6. The method of claim 5,
Wherein the magnesium compound is selected from the group consisting of dialkoxymagnesium, dihalogenated magnesium, alkylmagnesium halide, alkoxymagnesium halide and aryloxymagnesium halide.
delete delete delete delete delete delete delete A process for producing a polyolefin comprising the step of polymerizing an olefin monomer in the presence of the catalyst composition for polyolefin polymerization according to claim 1.
15. The method of producing a polyolefin according to claim 14, wherein the step of polymerizing the olefin-based monomer is carried out at a temperature of 25 to 200 DEG C and a pressure of 1 to 50 bar.

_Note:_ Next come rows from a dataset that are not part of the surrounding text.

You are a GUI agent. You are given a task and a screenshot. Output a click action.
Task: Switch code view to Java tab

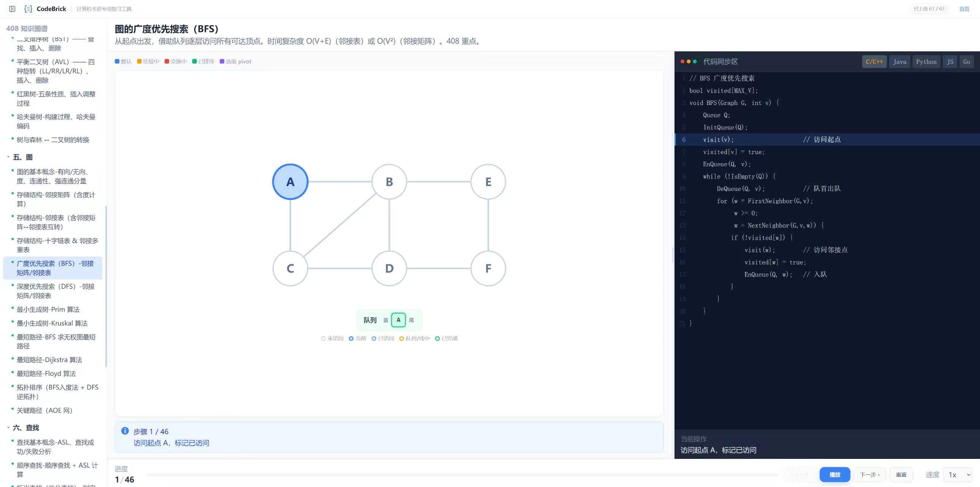[899, 62]
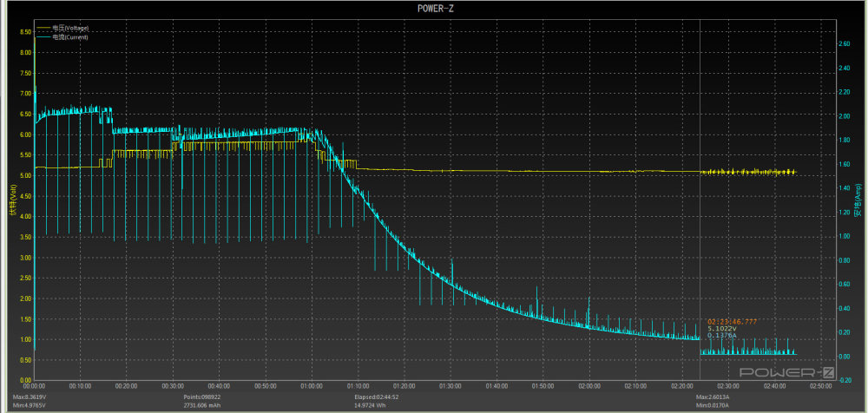
Task: Toggle the Current series in the legend
Action: (70, 37)
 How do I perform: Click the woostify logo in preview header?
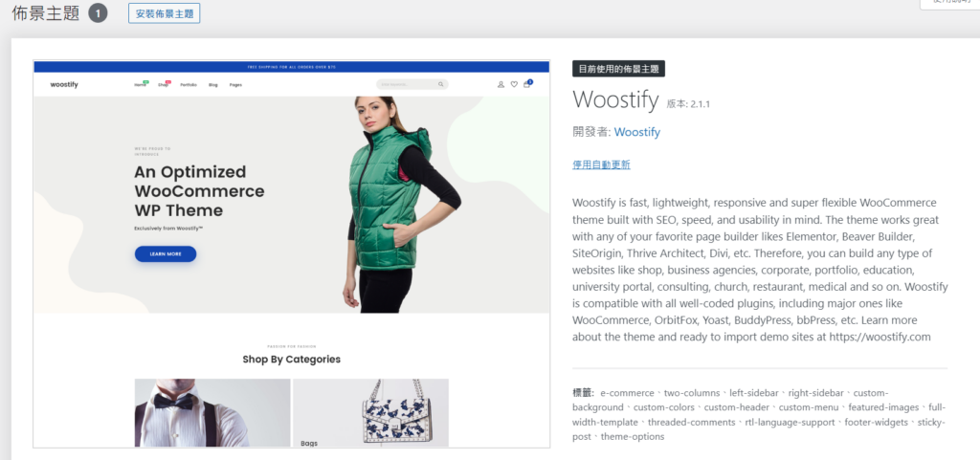(64, 84)
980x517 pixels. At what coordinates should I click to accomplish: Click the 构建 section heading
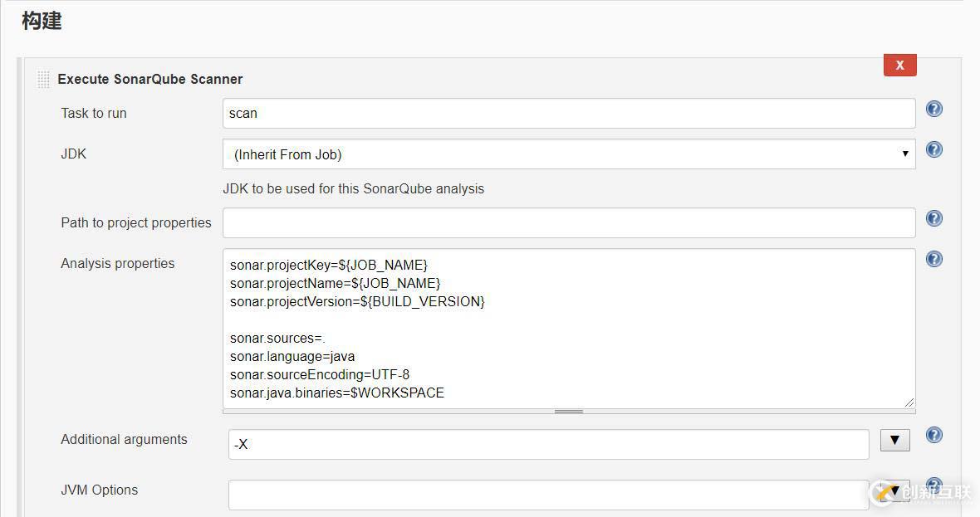(x=42, y=21)
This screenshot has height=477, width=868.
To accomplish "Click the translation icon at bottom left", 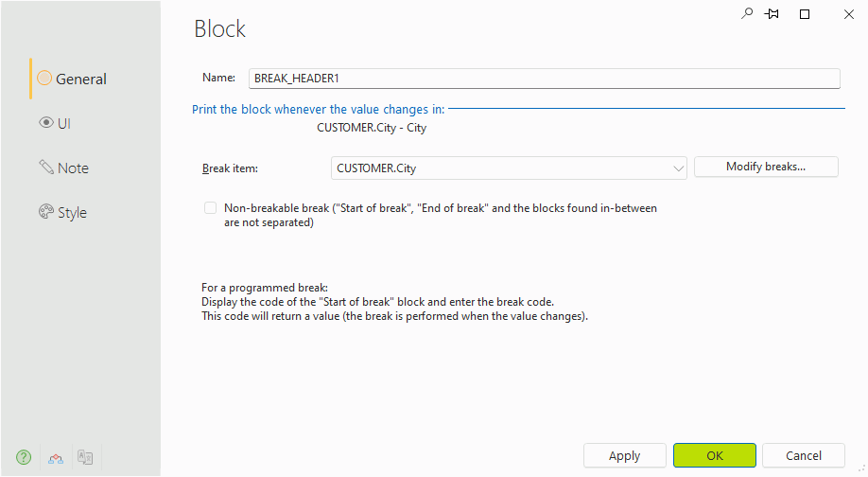I will tap(85, 457).
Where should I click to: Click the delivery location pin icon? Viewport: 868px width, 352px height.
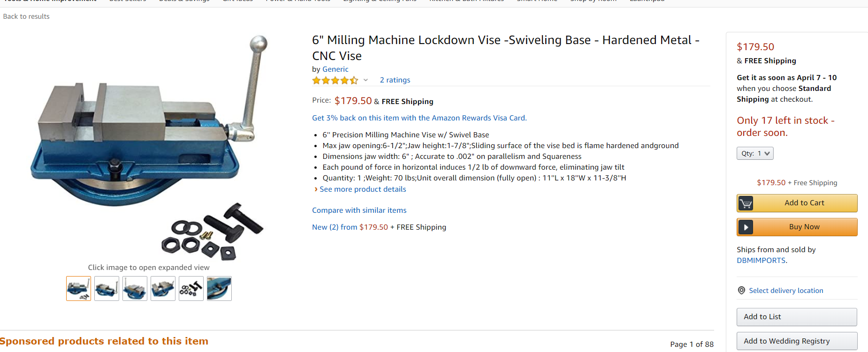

15. The method of claim 14,
The olefin-based monomer may be at least one selected from the group consisting of ethylene, propylene, 1-butene, 1-pentene, 4-methyl-1-pentene, , 1-tetradecene, 1-hexadecene, 1-aidocene, norbornene, norbornian, ethylidene norbornene, phenyl novodene, vinyl novodene, dicyclopentadiene, Wherein the polyolefin comprises at least one member selected from the group consisting of pentadiene, 1,6-hexadiene, styrene, alpha-methylstyrene, divinylbenzene and 3-chloromethylstyrene.